Answer these questions about the Dinah East review:
1. Which film does the reviewer give as a favorite example of a movie that takes a while to draw you in?
2. Whose debut film does the review say that movie was?
3. Where Lola builds mood and character, what does Dinah East use instead?

- Text section -
** Start **

Thursday, June 12, 2014

Dinah East

Some movies take a little while to draw you in. My favorite example is Lola, a moody piece of sixties French pseudo-new wave cinema that seems bogged down in subtitled conversations about inanities and long shots of a seaside resort town. But somehow 45 minutes in, you realize you are fully absorbed in these people's lives and when the mandatory melancholy resolution occurs, your heart just breaks.
Naturellement, it's unnecessary to point out that Dinah East is not a work of art on a par with Jacques Demy's debut film. But the two movies do share a certain slow start that turns to fascination. But if Lola does it by building mood and character, Dinah East does it with sheer D-movie chutzpah. And a hell of a lot of full-frontal male nudity.

** End **

- Dataset content -
** Start **

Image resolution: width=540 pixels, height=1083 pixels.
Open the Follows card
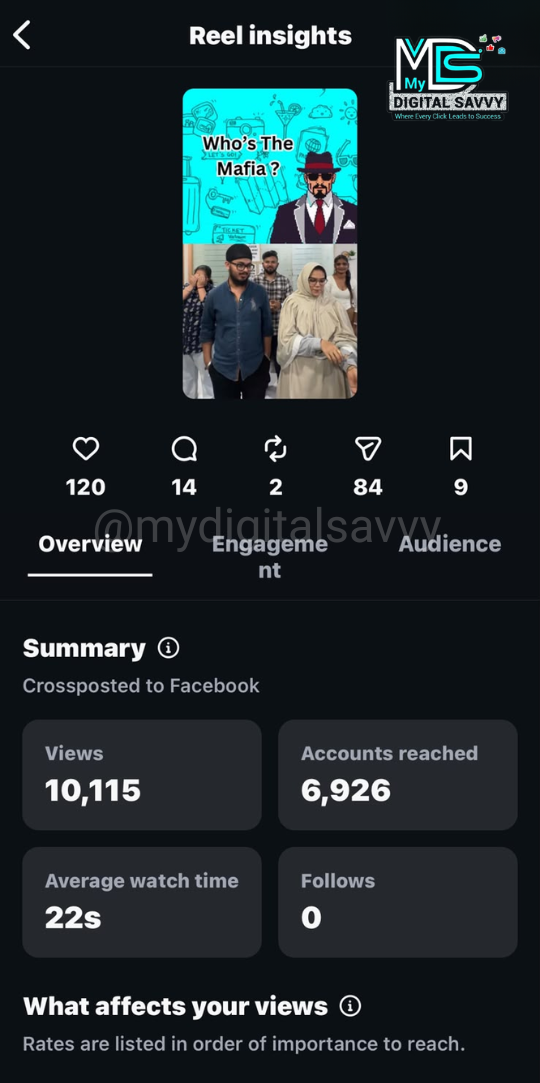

** End **

- Result of the task -
1. Lola
2. Jacques Demy's
3. Sheer D-movie chutzpah (and a lot of full-frontal male nudity)